Colorado Supreme Court ruling on water could hit other housing

April 2005

U.S. Water News Online

DENVER -- The Colorado Supreme Court ruled that a nearly 130-year-old contract prevents water designated for agriculture to be converted to drinking water for new houses in fast-growing Fort Collins.

In a ruling that could affect similar cases statewide, the court said East Ridge of Fort Collins LLC, which bought 160 acres northeast of the city for its proposed development, had to comply with the original 1878 water-use contracts that were attached to the land.

The ruling drew a strongly worded dissent from Justice Gregory Hobbs, a water-law expert, who called it "shocking" and "unconscionable" and said it could set a dangerous precedent that denies rights to holders of such contracts.

East Ridge's contracts stemmed from a ditch dug in 1864 to irrigate farmland from the Cache la Poudre River. The ditch's original operators specified that the water was to be used only for irrigation.

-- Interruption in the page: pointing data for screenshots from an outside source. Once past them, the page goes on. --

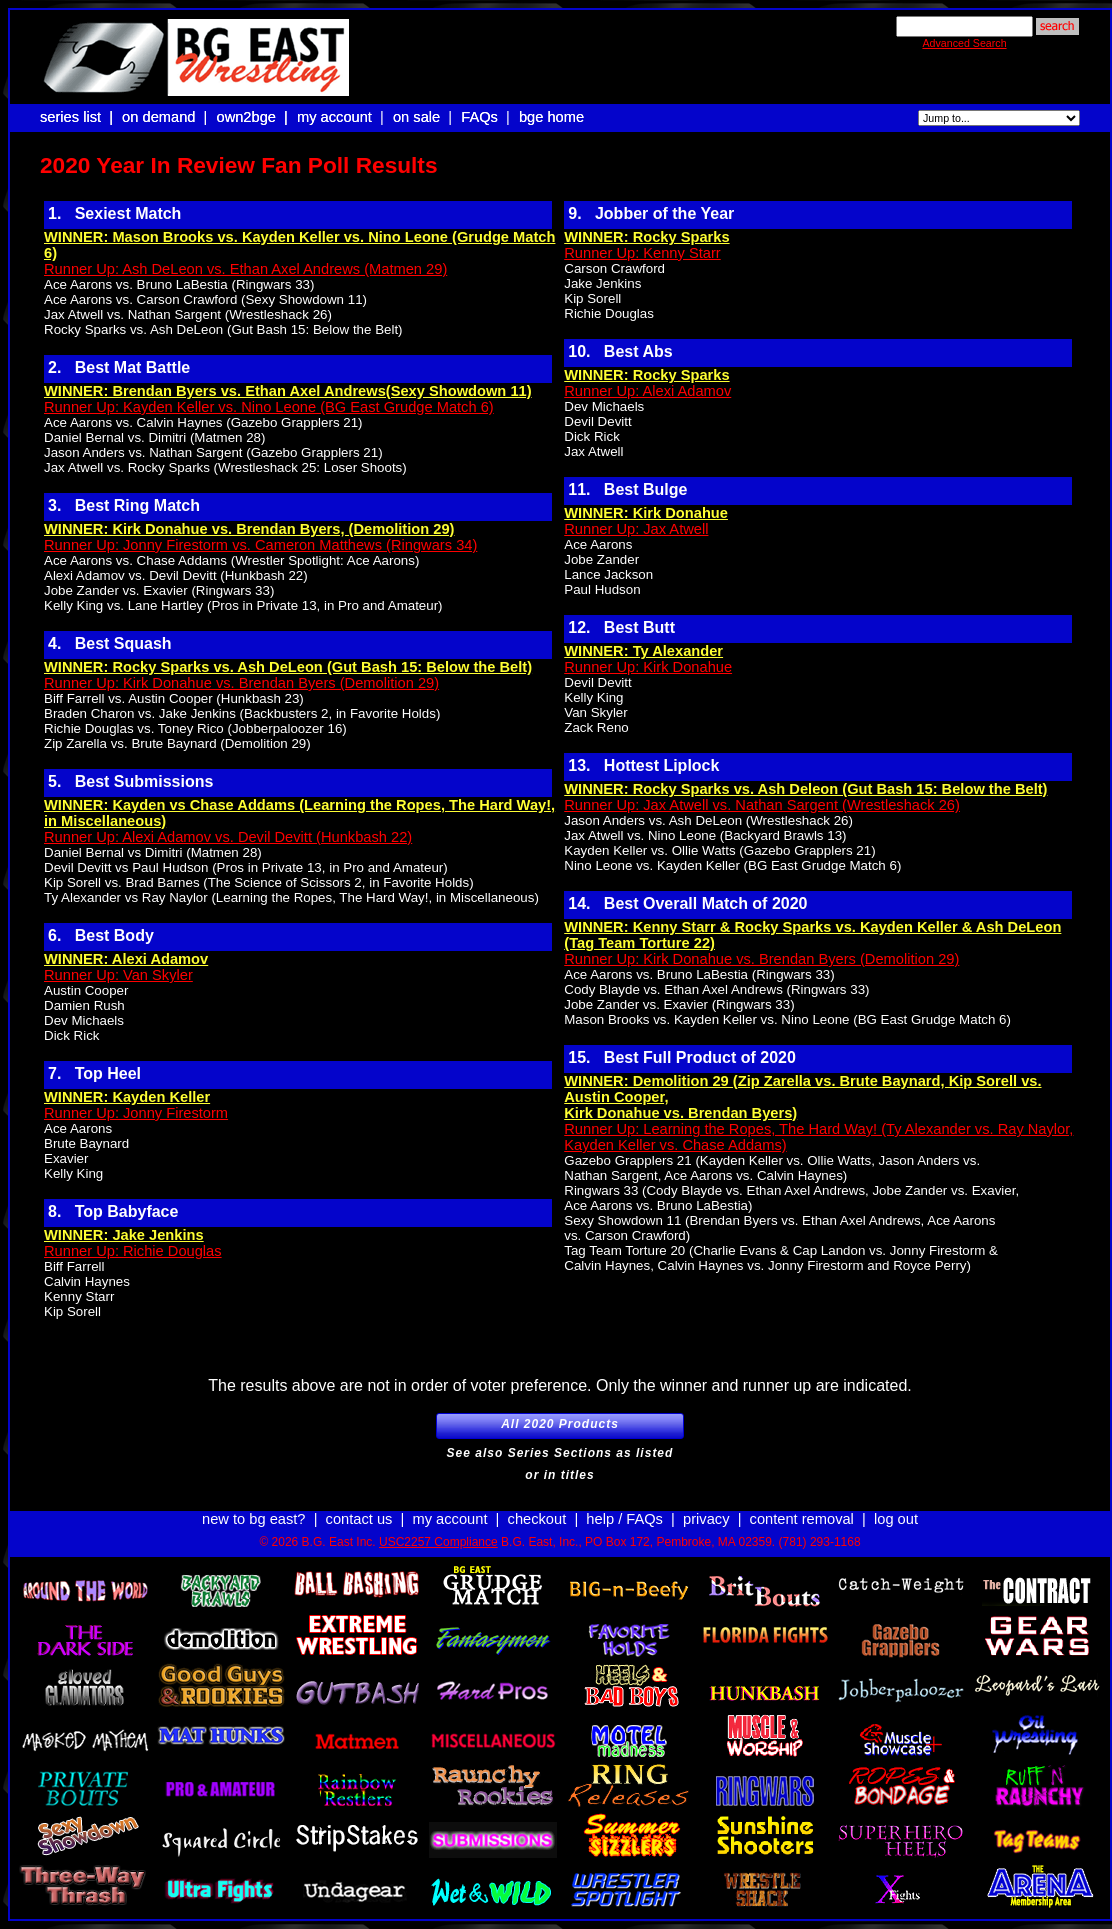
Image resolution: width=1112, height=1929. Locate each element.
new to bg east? (253, 1519)
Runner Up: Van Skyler (118, 975)
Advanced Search (964, 43)
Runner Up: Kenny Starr (642, 253)
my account (334, 117)
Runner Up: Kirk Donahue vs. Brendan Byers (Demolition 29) (241, 683)
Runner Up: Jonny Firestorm (136, 1113)
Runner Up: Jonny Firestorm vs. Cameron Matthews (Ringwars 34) (260, 545)
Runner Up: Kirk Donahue (648, 667)
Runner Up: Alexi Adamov (647, 391)
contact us (359, 1519)
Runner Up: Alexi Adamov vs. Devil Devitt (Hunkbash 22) (228, 837)
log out (896, 1519)
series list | (78, 117)
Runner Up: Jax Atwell (636, 529)
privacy (706, 1519)
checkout (537, 1519)
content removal (802, 1519)
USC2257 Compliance (438, 1542)
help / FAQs (624, 1519)
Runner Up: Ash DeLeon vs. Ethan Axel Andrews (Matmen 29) (245, 269)
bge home (551, 117)
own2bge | (254, 117)
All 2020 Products (560, 1428)
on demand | (166, 117)
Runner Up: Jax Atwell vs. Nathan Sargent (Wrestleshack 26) (762, 805)
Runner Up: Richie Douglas (133, 1251)
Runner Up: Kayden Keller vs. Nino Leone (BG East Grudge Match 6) (269, 407)
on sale (416, 117)
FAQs (479, 117)
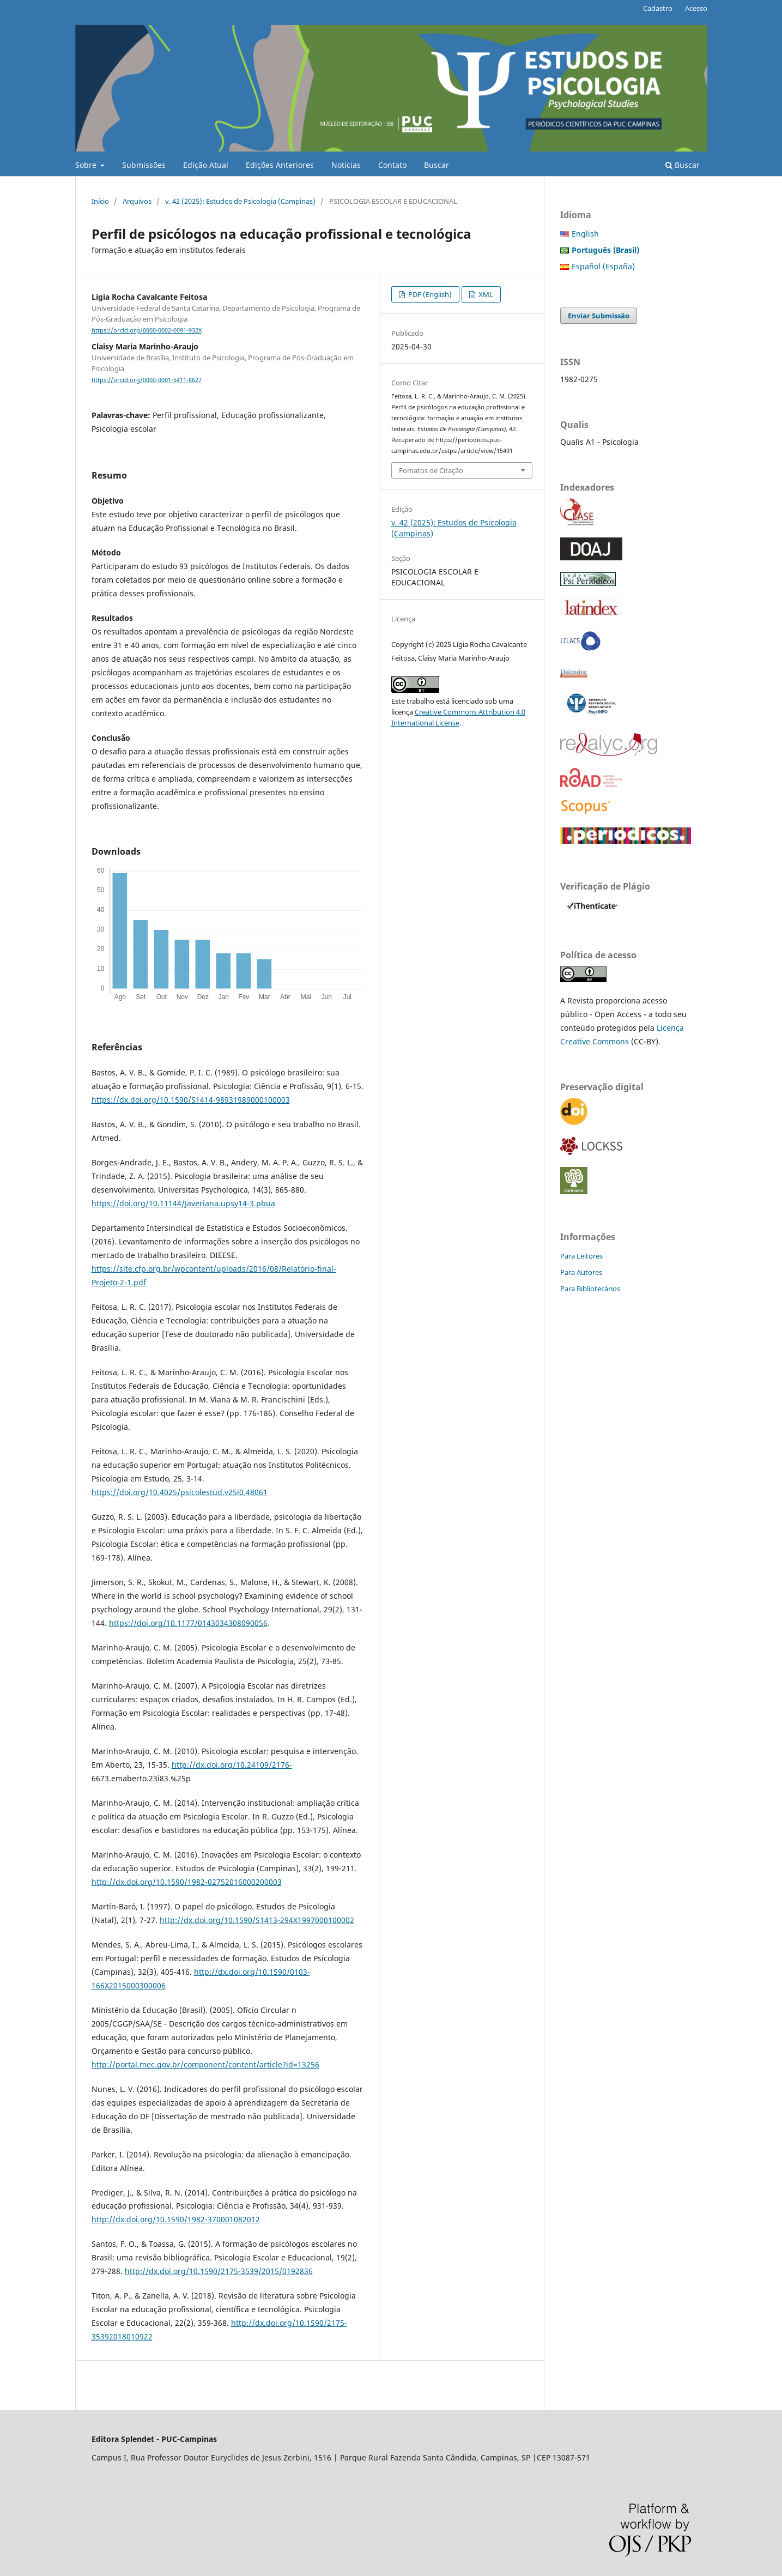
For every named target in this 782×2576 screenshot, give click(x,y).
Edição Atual (205, 165)
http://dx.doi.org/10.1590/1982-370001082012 (176, 2219)
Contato (392, 165)
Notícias (346, 165)
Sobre (87, 165)
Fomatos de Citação (431, 470)
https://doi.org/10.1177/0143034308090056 (188, 1623)
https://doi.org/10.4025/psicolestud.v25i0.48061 (180, 1492)
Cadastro (657, 8)
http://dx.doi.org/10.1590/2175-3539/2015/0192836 (219, 2271)
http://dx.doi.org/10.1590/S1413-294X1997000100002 (257, 1920)
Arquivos (137, 201)
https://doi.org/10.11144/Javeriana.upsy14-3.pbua (183, 1203)
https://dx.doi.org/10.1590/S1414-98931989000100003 (191, 1100)
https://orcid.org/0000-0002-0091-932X (147, 330)
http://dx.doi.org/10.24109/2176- (232, 1764)
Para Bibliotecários (590, 1288)
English (585, 233)
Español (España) (603, 266)
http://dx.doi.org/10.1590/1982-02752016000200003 (187, 1882)
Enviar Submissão (598, 316)
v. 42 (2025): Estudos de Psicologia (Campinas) (240, 201)
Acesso (696, 8)
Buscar (436, 165)
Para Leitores (581, 1256)
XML (485, 294)
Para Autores (581, 1272)
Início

In 1878, the original operators agreed to turn over all their shares in the ditch and its water to a larger irrigation company, and in return they got delivery rights -- rights to receive the water, even though they did not own it. The contract specified that the original operators' delivery rights were senior to the new owners' water rights, meaning that in a dry year, the owners of the delivery rights got their water first.

East Ridge now owns the senior delivery rights, and the Larimer and Weld Irrigation Co. owns the junior water rights.

The irrigation company sued to block East Ridge from using the water for homes, citing the 1878 contract the said the water must be used for irrigation.

A state Water Court judge sided with the irrigation company in an October 2003 ruling, and the Supreme Court upheld that ruling.

In his dissent, Hobbs said it makes no sense to restrict East Ridge, which owns the senior delivery rights, but not restrict the irrigation company, which owns the junior rights.

"This result is shocking, unconscionable, and contrary to Colorado law, in my view," Hobbs wrote. "While all others on the ditch are free to realize modern-day market value of their water, the owners of first priority are made to be last in realizing that value."

Alan Hill, an attorney who represents East Ridge, said there are many similar water-delivery contracts around the state that could be affected by the ruling, but noted the language in each contract is different.

He said East Ridge is still planning the development, and the ruling means the company will have to look elsewhere for water to supply a treatment plant to help meet additional demand from the planned development.

"Particularly with Colorado having all the water issues they have now, we thought it was appropriate that the policy be maximum utilization of water -- and it is -- and this water won't be used the best way it could be used for this property based on this decision," Hill said.

If East Ridge builds the development, water it would have converted to municipal use would be allocated among other irrigation company shareholders, company attorney Tim Dow said.